Data records
------------------------------------------------------------

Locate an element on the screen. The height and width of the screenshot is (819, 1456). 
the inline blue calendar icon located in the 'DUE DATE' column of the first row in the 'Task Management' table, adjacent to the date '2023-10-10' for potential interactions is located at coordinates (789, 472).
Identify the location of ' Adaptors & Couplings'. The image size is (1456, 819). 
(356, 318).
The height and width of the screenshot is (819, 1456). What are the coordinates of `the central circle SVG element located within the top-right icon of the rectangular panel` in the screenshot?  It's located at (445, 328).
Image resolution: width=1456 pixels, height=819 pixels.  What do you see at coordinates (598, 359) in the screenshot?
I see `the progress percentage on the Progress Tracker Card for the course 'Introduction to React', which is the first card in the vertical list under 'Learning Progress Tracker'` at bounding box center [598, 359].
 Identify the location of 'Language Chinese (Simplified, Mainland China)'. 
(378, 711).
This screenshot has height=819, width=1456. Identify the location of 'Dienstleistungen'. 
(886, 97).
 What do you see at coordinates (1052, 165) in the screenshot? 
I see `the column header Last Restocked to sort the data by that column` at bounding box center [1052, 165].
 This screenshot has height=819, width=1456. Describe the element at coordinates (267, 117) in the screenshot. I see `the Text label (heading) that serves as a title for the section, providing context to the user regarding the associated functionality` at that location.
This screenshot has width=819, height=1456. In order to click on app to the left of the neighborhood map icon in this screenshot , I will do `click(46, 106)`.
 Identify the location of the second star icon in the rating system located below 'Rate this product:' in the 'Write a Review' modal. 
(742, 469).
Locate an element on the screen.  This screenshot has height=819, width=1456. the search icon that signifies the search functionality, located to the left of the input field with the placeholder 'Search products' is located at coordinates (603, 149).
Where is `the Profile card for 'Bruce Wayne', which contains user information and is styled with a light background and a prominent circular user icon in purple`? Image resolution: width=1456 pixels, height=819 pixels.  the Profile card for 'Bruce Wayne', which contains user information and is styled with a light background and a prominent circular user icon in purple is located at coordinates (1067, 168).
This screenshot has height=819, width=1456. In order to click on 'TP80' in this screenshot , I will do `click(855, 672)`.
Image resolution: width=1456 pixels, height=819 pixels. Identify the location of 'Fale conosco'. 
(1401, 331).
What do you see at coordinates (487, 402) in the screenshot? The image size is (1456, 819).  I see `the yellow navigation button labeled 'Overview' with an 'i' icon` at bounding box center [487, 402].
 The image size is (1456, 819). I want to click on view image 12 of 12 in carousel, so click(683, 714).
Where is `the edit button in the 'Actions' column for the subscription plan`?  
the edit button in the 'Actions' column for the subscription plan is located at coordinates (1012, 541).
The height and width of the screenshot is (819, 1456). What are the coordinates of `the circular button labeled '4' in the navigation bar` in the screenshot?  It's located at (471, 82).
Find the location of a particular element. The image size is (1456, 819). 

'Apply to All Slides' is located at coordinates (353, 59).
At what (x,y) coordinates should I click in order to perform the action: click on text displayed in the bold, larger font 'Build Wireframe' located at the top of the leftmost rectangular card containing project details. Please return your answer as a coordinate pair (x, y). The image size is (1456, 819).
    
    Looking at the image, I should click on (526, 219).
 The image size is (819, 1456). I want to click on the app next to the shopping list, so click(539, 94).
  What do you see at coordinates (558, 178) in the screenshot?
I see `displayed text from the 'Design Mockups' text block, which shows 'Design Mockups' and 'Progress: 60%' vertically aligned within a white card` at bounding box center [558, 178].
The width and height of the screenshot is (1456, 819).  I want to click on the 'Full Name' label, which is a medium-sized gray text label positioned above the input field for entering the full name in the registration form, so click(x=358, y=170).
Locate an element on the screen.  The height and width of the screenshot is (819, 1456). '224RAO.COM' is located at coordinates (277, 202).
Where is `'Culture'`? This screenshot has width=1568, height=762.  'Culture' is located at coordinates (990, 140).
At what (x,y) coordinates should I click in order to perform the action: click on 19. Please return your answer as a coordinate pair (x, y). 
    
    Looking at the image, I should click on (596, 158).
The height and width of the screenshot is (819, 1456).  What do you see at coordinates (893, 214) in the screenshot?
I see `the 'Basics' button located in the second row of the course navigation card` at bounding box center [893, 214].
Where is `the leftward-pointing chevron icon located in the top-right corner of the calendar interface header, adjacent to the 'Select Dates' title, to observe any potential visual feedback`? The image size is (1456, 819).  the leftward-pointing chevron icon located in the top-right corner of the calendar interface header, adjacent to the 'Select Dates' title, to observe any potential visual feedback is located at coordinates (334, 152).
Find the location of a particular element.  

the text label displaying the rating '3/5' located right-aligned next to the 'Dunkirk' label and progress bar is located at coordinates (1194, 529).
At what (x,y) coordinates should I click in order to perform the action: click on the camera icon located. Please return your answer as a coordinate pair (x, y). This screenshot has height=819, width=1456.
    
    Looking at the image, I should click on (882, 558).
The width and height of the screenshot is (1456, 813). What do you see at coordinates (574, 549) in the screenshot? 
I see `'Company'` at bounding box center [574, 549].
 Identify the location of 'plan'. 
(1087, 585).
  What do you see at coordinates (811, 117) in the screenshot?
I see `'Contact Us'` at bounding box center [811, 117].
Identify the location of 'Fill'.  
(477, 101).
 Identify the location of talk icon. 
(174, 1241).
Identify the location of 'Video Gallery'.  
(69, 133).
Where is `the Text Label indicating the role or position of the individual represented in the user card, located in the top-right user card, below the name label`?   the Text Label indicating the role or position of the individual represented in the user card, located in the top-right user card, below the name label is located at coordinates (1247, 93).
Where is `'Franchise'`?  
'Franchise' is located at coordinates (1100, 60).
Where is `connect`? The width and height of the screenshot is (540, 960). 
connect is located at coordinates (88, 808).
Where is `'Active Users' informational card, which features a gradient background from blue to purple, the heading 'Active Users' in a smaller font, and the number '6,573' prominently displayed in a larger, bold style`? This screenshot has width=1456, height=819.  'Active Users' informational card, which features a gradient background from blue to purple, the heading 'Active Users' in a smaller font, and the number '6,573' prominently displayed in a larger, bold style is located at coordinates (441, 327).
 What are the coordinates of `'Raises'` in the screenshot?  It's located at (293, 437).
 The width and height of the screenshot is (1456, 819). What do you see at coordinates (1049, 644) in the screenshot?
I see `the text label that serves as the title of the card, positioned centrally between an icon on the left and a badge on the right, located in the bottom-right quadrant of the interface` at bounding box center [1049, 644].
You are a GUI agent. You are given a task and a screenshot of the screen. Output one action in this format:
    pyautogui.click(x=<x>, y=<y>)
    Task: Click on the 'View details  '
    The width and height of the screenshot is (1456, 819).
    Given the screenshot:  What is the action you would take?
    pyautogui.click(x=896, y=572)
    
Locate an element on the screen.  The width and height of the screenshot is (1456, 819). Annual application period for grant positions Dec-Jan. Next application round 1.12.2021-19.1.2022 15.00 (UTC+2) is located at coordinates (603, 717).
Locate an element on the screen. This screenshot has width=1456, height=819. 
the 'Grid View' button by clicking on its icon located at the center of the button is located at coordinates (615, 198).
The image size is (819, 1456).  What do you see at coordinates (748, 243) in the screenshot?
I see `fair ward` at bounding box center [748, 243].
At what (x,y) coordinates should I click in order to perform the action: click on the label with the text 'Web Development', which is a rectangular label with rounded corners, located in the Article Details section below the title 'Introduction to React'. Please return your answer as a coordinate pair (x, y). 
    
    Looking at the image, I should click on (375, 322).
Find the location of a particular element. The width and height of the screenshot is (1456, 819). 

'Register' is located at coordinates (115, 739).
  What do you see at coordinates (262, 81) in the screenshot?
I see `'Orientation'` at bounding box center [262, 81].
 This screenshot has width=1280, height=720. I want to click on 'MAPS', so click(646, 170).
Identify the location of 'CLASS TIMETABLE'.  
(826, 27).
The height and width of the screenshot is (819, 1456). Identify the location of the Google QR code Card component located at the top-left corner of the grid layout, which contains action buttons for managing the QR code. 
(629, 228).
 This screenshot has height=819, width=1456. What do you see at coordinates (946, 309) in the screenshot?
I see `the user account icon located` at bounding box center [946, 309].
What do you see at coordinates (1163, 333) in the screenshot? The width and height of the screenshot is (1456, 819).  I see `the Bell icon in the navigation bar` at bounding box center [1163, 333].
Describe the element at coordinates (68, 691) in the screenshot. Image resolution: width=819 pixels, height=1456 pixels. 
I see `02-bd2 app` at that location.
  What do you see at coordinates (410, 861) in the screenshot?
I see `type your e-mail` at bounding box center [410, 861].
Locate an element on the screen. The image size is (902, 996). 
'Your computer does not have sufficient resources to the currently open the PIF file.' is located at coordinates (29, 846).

------------------------------------------------------------

> [The problem]:
Copy out every line of the entries above that contains the word "labeled", treating uppercase and lowercase as different.

> [Result]:
What do you see at coordinates (487, 402) in the screenshot? The image size is (1456, 819).  I see `the yellow navigation button labeled 'Overview' with an 'i' icon` at bounding box center [487, 402].
The height and width of the screenshot is (819, 1456). What are the coordinates of `the circular button labeled '4' in the navigation bar` in the screenshot?  It's located at (471, 82).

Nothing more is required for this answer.